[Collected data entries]
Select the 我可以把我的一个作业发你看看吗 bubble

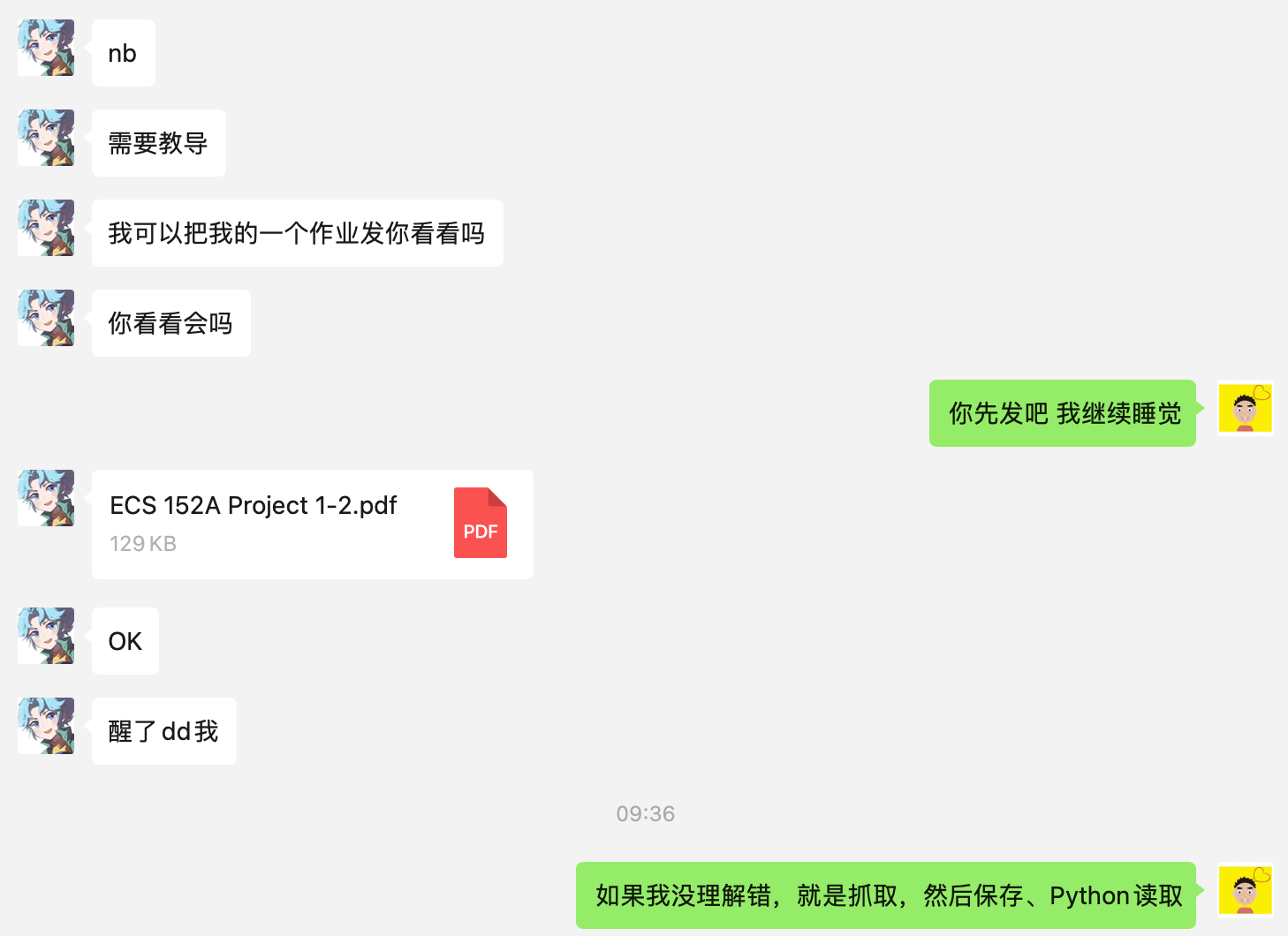(298, 233)
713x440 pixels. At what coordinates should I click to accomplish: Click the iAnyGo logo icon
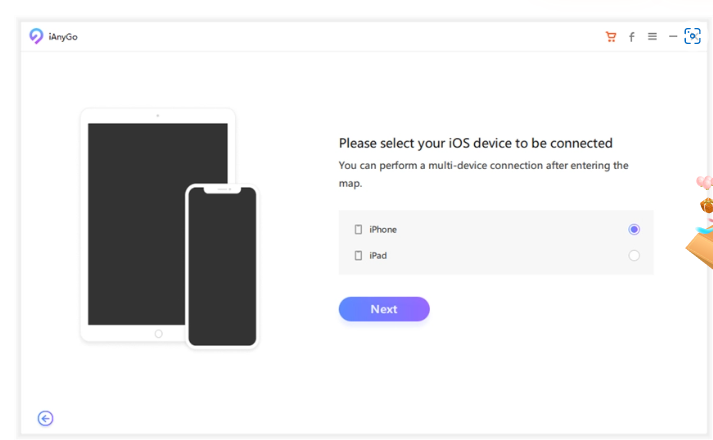pos(36,36)
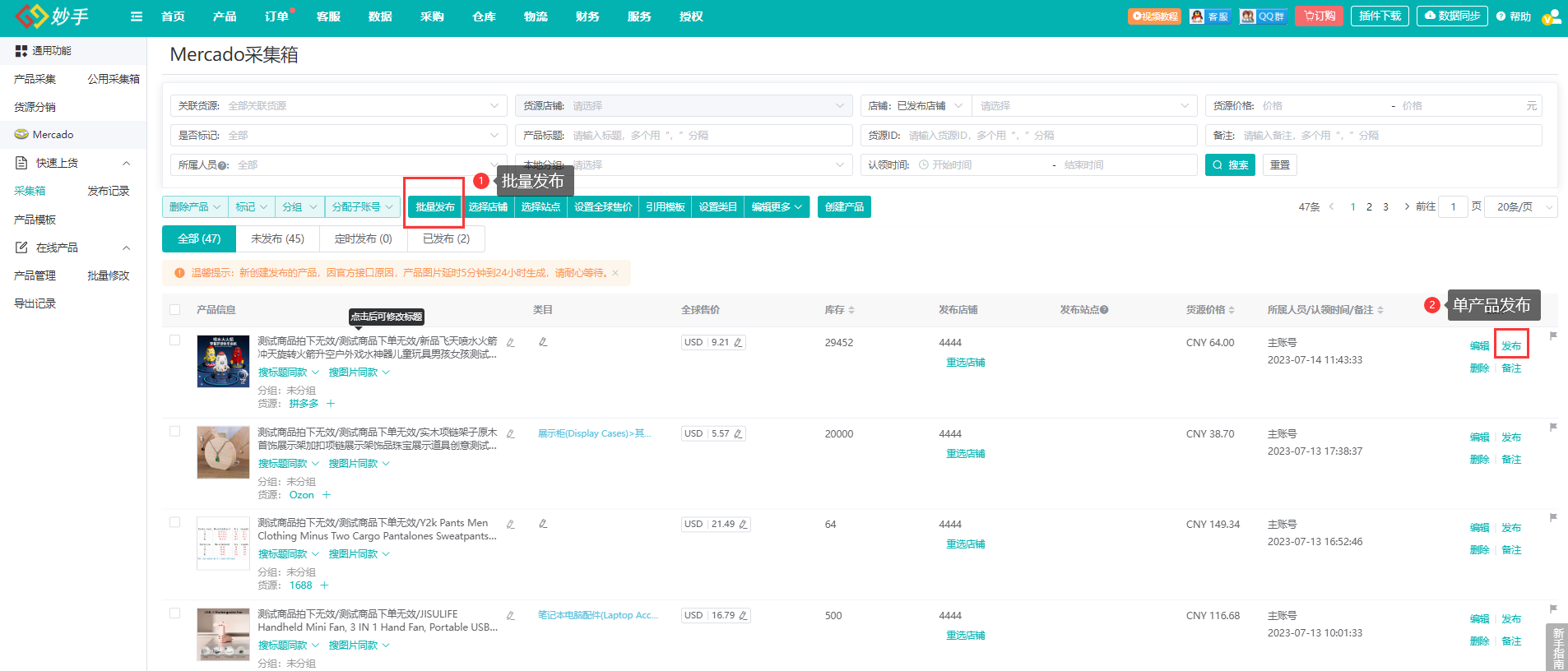The image size is (1568, 671).
Task: Toggle the select-all checkbox in table header
Action: (174, 310)
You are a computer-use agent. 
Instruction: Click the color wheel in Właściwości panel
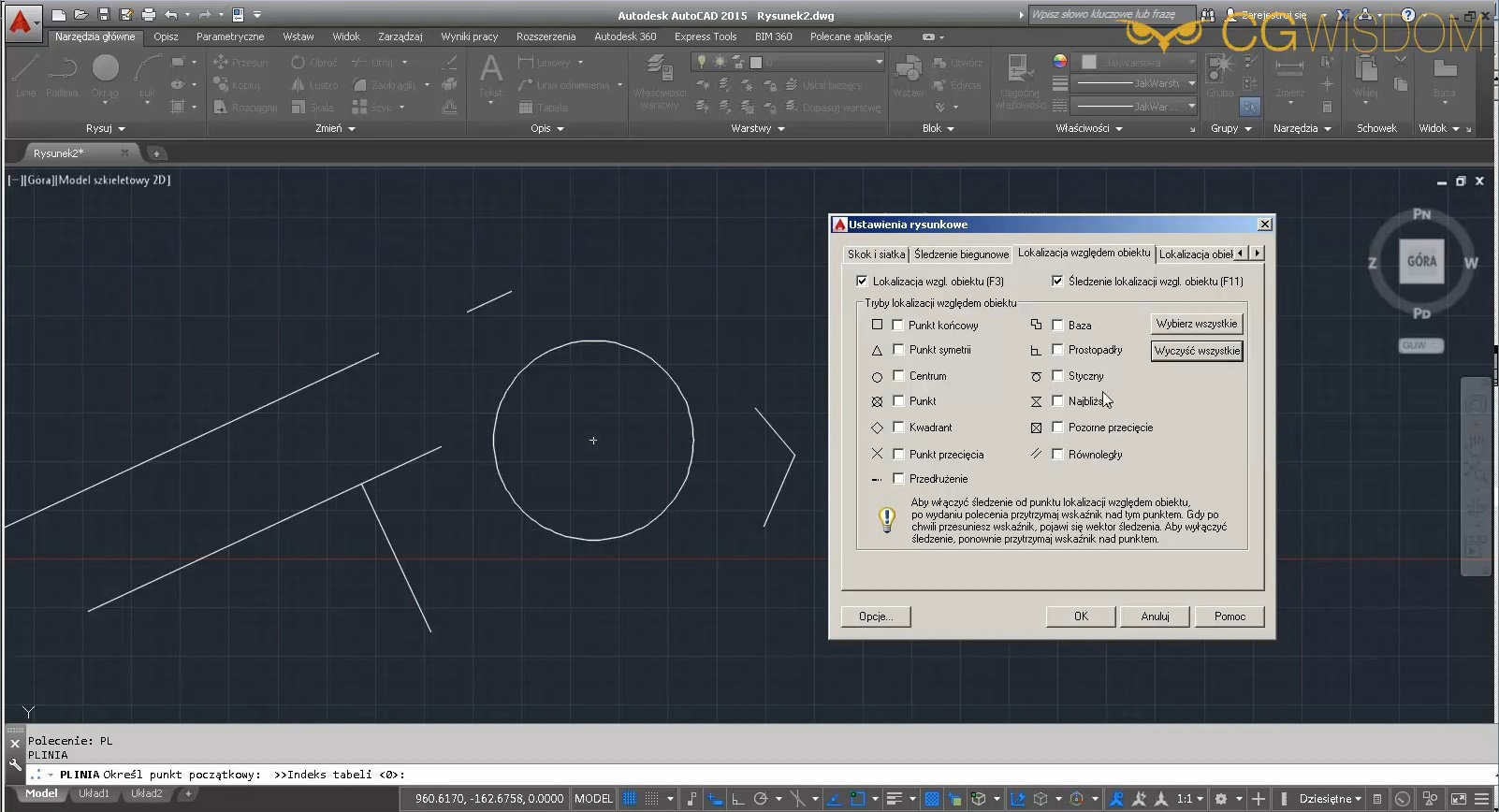pyautogui.click(x=1059, y=62)
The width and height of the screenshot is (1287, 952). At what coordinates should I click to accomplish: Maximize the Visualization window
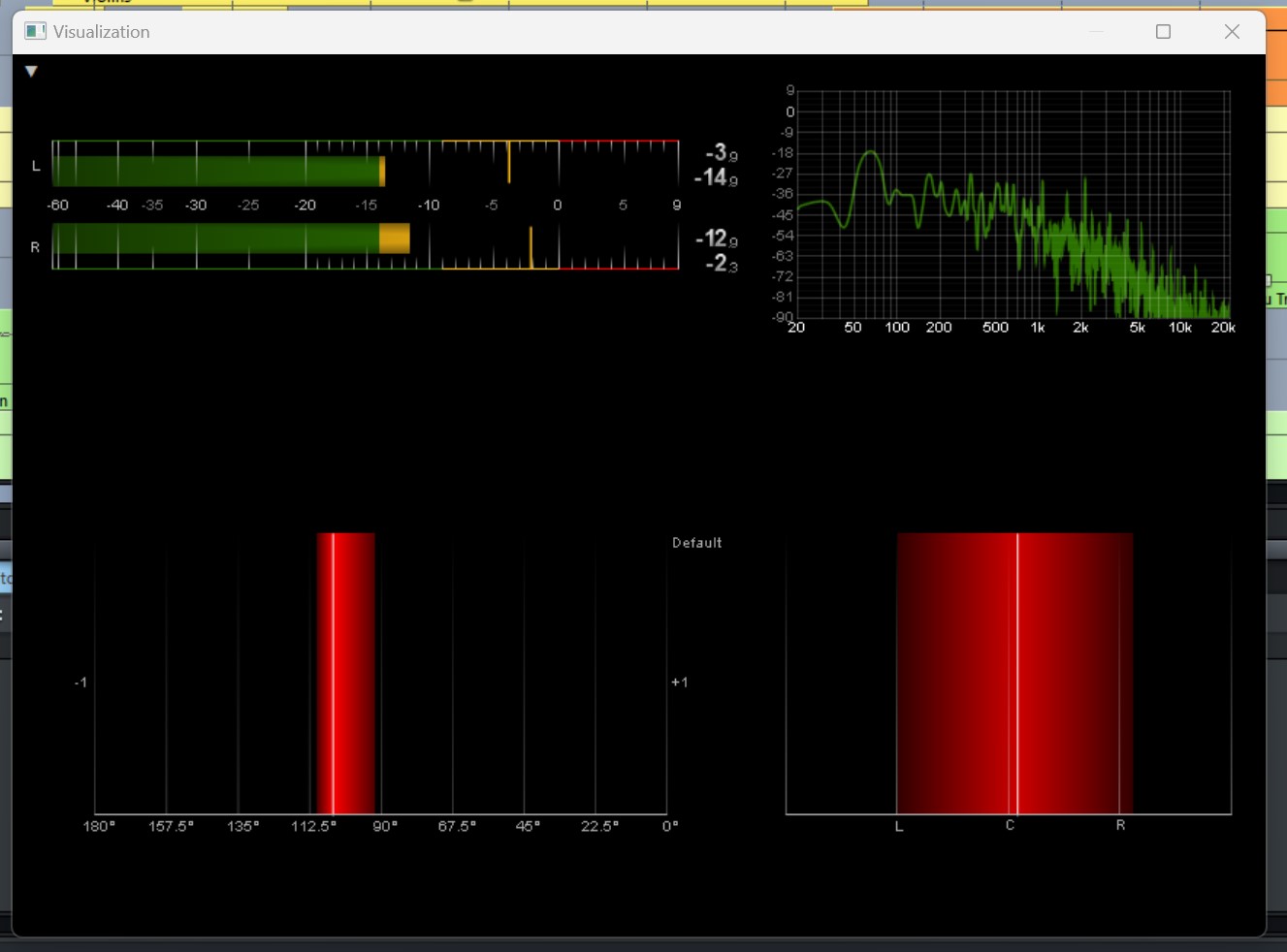(1163, 32)
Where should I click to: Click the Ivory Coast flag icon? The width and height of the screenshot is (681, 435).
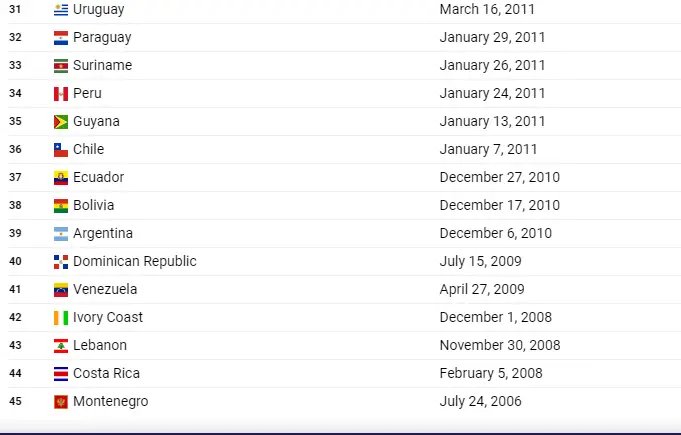tap(61, 318)
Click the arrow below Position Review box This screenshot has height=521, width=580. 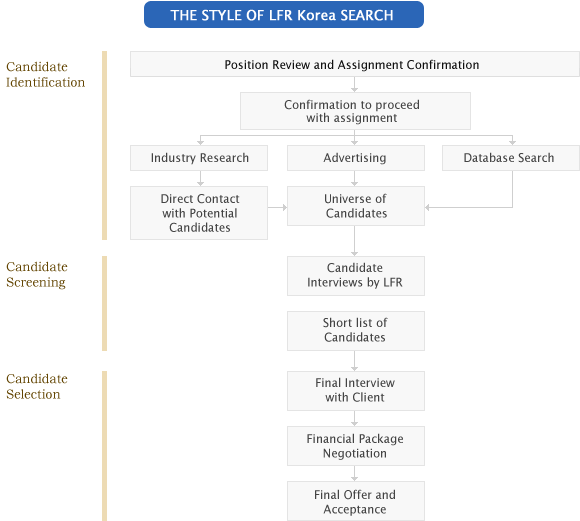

Aim of the exercise
Only the lines from the one containing "Instruction: Click the" through the last line of the entries above belong in the copy; reproduce them exactly and drop every picture.

Completed exercise
Instruction: Click the color wheel in Właściwości panel
pyautogui.click(x=1059, y=62)
The width and height of the screenshot is (1287, 952). At what coordinates should I click to accomplish: Maximize the Visualization window
(1163, 32)
Where should I click to: Click the Ivory Coast flag icon? The width and height of the screenshot is (681, 435).
tap(61, 318)
Click the arrow below Position Review box This screenshot has height=521, width=580. 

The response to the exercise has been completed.